_How to complete this task_:
Rewrite the records starting with the line containing "Identify the location" and going on through the line containing "at that location.", putting "image" in place of "screenshot" and keeping everything else the same. Omit the pictures from your answer.

[Stored records]
::::

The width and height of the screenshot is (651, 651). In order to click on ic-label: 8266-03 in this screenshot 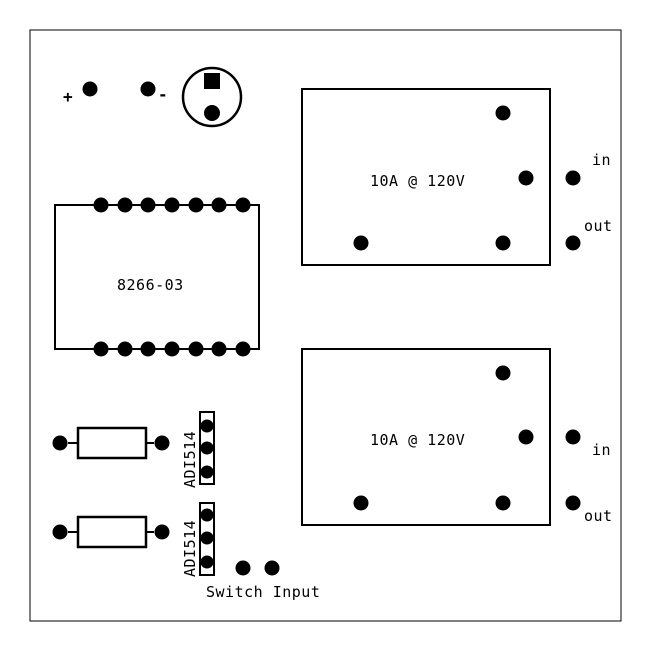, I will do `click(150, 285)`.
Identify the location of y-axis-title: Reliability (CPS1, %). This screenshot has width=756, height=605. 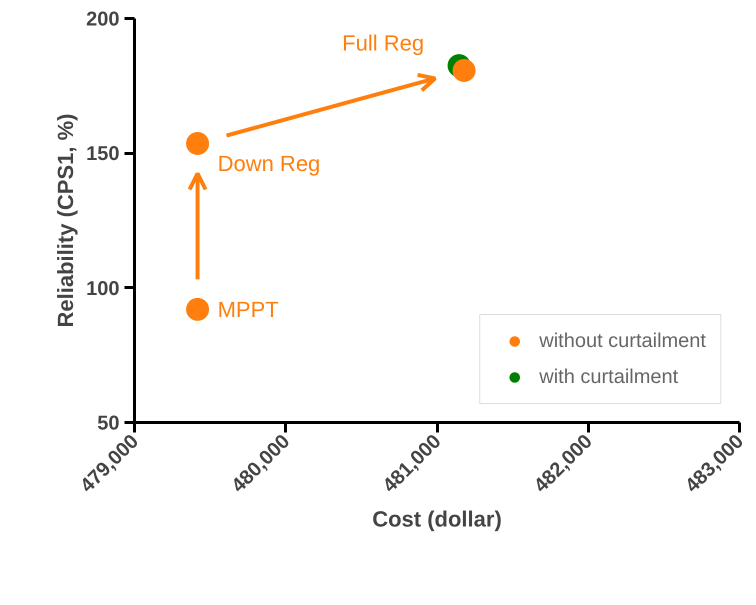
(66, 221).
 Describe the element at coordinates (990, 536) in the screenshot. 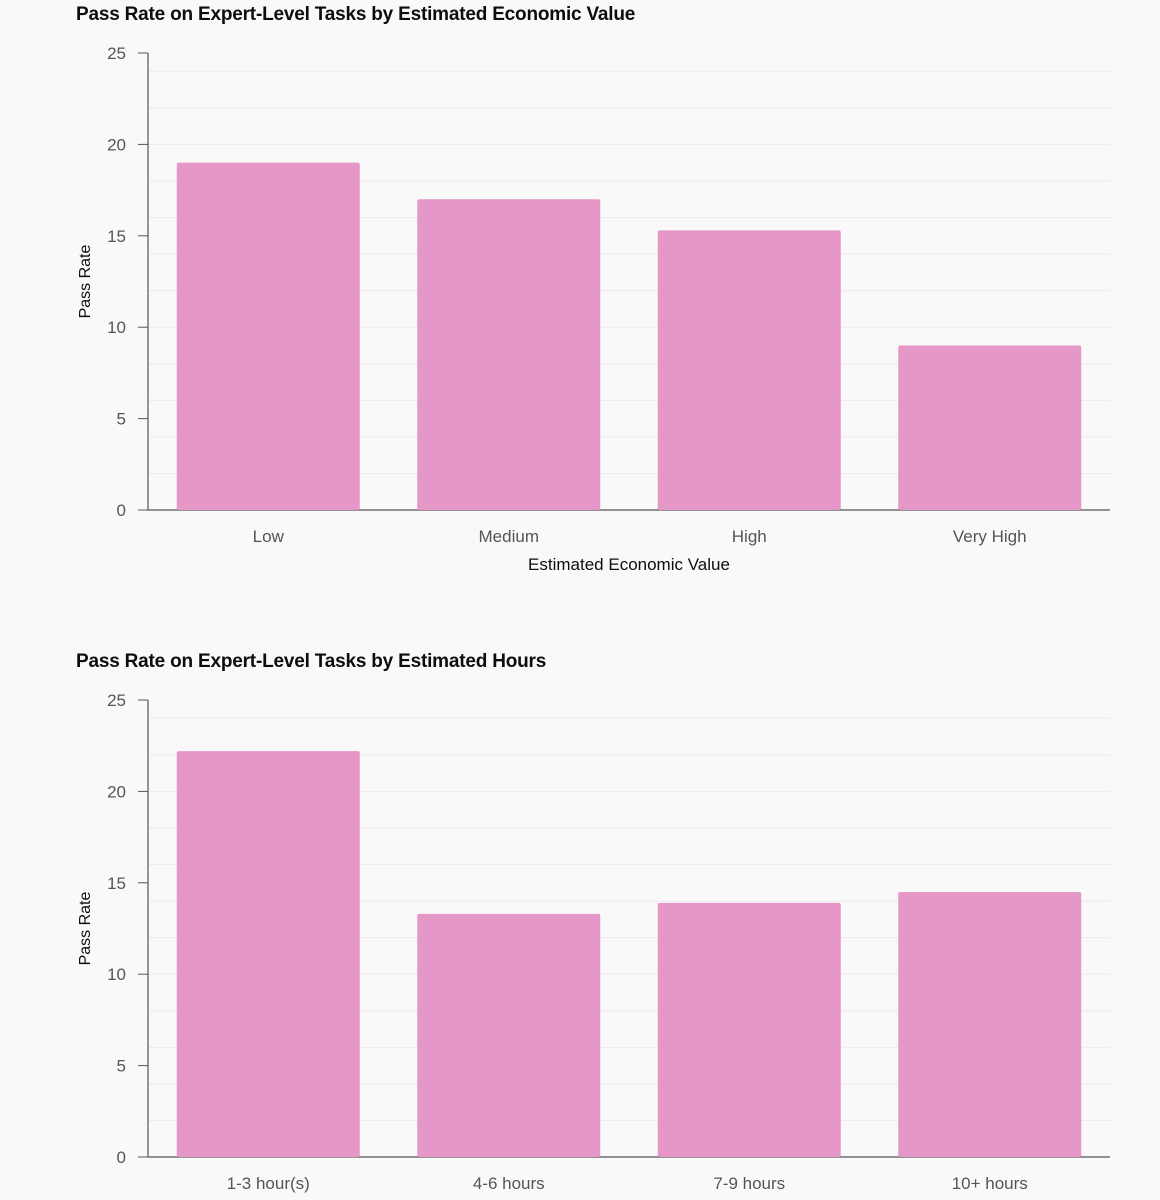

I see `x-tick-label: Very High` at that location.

::::

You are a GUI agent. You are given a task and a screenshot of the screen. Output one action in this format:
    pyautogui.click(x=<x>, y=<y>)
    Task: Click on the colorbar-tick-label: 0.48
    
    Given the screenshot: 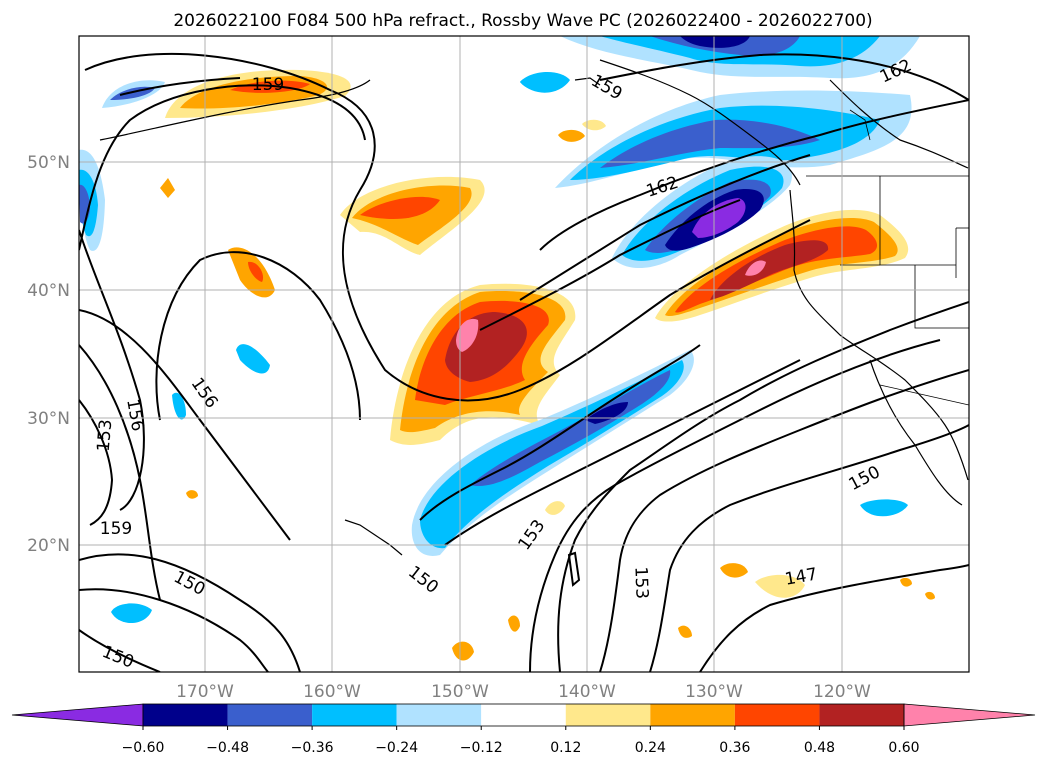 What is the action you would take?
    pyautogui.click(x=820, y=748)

::::

_Result of this task_:
Identify the location of y-axis-title: Reliability (CPS1, %). This image has width=756, height=605. 
(66, 221).
 Describe the element at coordinates (990, 536) in the image. 

I see `x-tick-label: Very High` at that location.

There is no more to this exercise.